Are You Indispensable to Your Dental Practice?
Change is inevitable and expected – it really is. Yet how often do we fight change at the office, when we are the ones that need to adapt?
Failure to change can equal extinction. For example, twelve years ago on a weekend, you could easily find me on a Friday night, standing in line at my neighborhood Blockbuster. Then came Redbox and streaming videos, changing everything we knew about watching movies at home. Although Blockbuster tried to update their business model, they weren’t able to stay ahead of the changes in the industry. Now if I entered that same building on a Friday night, I would be standing in line at the Men’s Warehouse.
The dental industry is constantly changing as well. Are you practicing the same way you did 10 or 20 years ago? Insurance participation, sleep apnea appliances, submitting to medical insurance, and changing CDT codes are just a few ways that dental team members are flexing to keep up and stay current. As a team member, this is an excellent opportunity to make yourself indispensable to your practice.
I’m sure you’ve heard the quote “If you do what you’ve always done, you’ll continue to get what you’ve always got.” To move forward in life and business, adapting to change is essential. However, if you can be the catalyst to make change happen, that is a skill that is very valuable to any practice. Consider how your practice would be different if it successfully implemented everything that was planned? It would be a game changer.
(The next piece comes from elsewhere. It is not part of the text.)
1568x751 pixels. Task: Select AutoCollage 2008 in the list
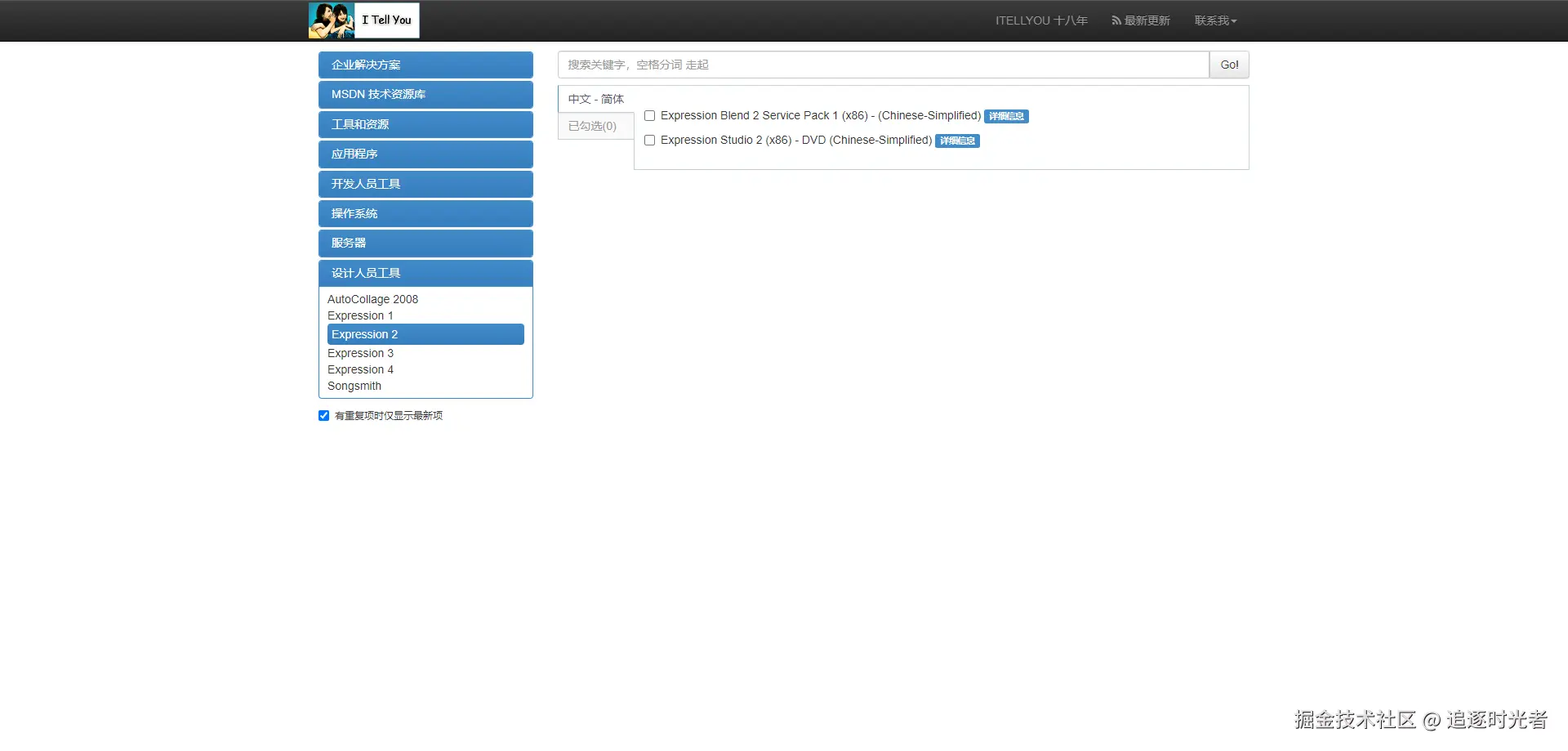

Listed below are the 6 elements, that when implemented, can be a game changer for you and your practice.
Implementing change requires having a leader who is willing to take charge and lead by example. “Do as I say, not as I do” doesn’t work. Your team is following, lead with your actions as well as verbally.
It is not enough to say, “We need to increase collections by $10K per month.” There needs to be a plan articulated to show how you are going to reach the goal. When a plan does not accompany the goal, it is deflating to your team as it feels like a dangling carrot that can’t be reached.
A timeline is important to understand a realistic finish date. The best way to accomplish this is to schedule each task on a calendar – because dental teams understand the value of an appointment.
Your team needs to understand your goals and vision. They will help you reach your goals, when they know what they are. Once this is understood, everyone can be on the same page and work together to get to the finish line.
Your team not only needs to understand the “what” but also the “why”. Why is the goal important? This will help them make decisions conducive to reaching your goals. A good rule of thumb is, on a scale of 1-10, with 1 being not important at all and 10 being extremely important, if the initiative is not an 8 or higher it’s not worth putting in front of your team. Introducing initiatives but not seeing them through will train your team to not take new changes too seriously because they will probably be dropped anyway.
It is critical to have open communication and accountability check points once the initiative has begun. Due to many different patient and team member schedules, communication in a dental practice is challenging. If regular team meetings are not scheduled, plan an alternate method of communicating. Ideally, it would be one that is easily accessible for everyone. Otherwise, questions and concerns will often stop the initiative. Holding one another accountable to due dates and tasks is essential as well. When one team member does not complete what they need to by the date assigned and it is not addressed, it sends the message to the team that it is not important.
By implementing the above elements in your future initiatives, you will increase your success and, if things go off track, find it easier to identify why. By motivating your team and giving them the tools that they need to be successful, you will reach your goals. A team member that is instrumental in achieving practice goals is indeed indispensable.